The school claims that the father is inventing details about the situation.

But school officials say that the account in yesterday’s Taunton Daily Gazette was rife with errors and that the father’s description of what happened is untrue.

“The report is totally inaccurate,’’ Julie Hackett, superintendent of the Taunton public schools, said in an interview in her office yesterday. “The inaccuracies in the original media story have resulted in a great deal of criticism and scrutiny of the system that is unwarranted.’’

Dino F. Ciliberti, editor of the Gazette, did not return calls yesterday.

Hackett said the student, age 9, was never suspended and that neither he nor other students at the Maxham Elementary School were asked by the teacher to sketch something that reminded them of Christmas or any religious holiday, as the Gazette and other media reported and the father suggested, although his story changed as he explained it.

She said it was unclear whether the boy, who put his name above a stick figure portrait of Christ on the cross, had drawn the picture in school, which his teacher discovered Dec. 2.

**DATA EXTRACT**

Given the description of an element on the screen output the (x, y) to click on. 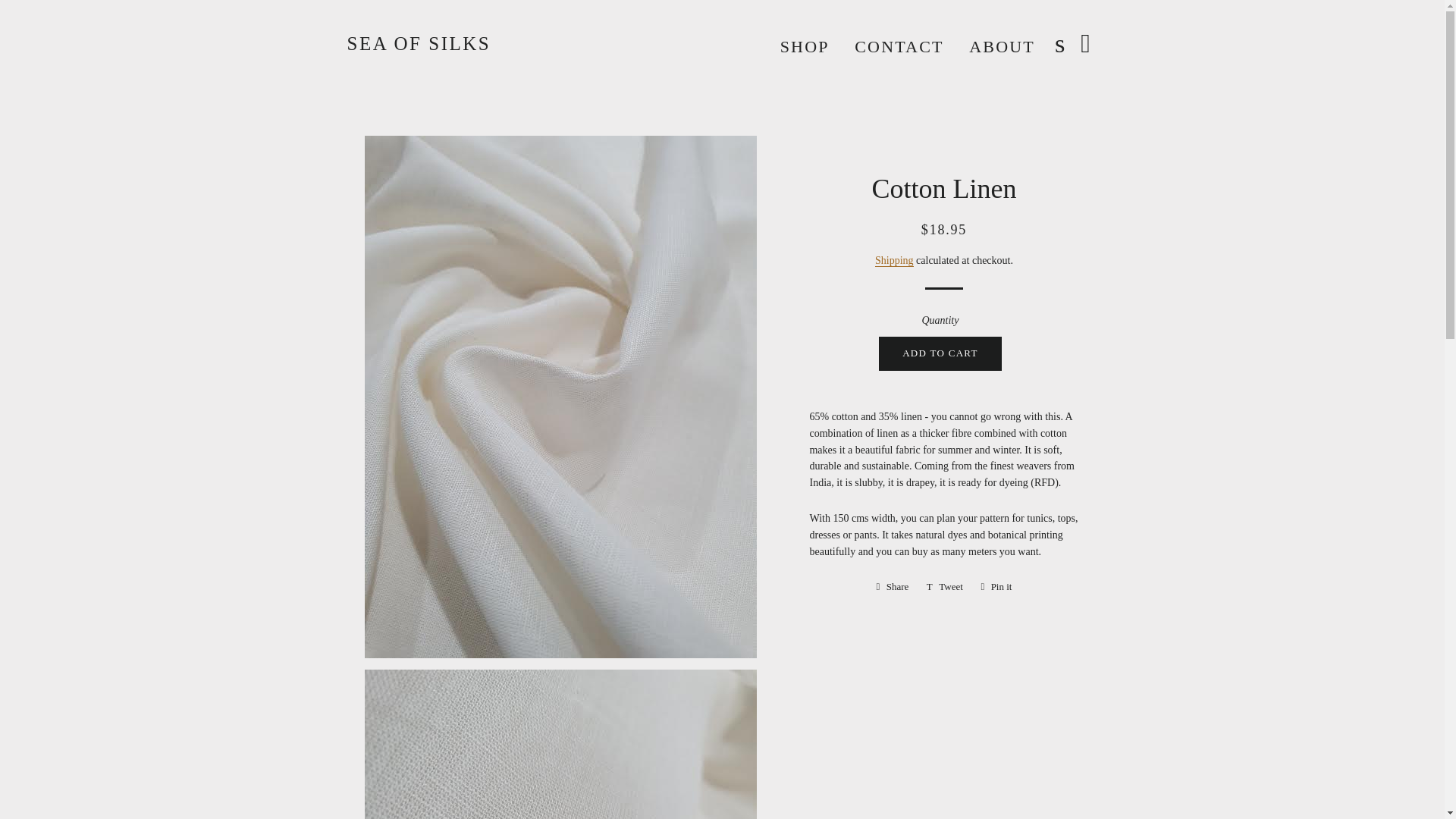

**EXERCISE INSTRUCTIONS**
Please continue the news story about the Taunton schoolboy's drawing from where it stops. The lines aren't needed here.

**RESULT BELOW**
“Religion had nothing to do with this at all, 100 percent nothing to do with it,’’ Hackett said, adding that Taunton is known as “The Christmas City.’’

She said the drawing was seen as a potential cry for help when the student identified himself, rather than Jesus, on the cross, which prompted the teacher to alert the school’s principal and staff psychologist. As a result, the boy underwent a psychological evaluation.

She declined to comment on the results of the evaluation or whether the teacher had reason to believe that the student was crying out for help. The boy’s father showed reporters a report indicating his son was not a threat to himself or others and could return to school.

So, according to the school, it was about the kid identifying himself as being on the Cross, which got school psychologists and staff involved. Question why that was necessary perhaps, but this wasn’t about banning the crucifix or religious depictions.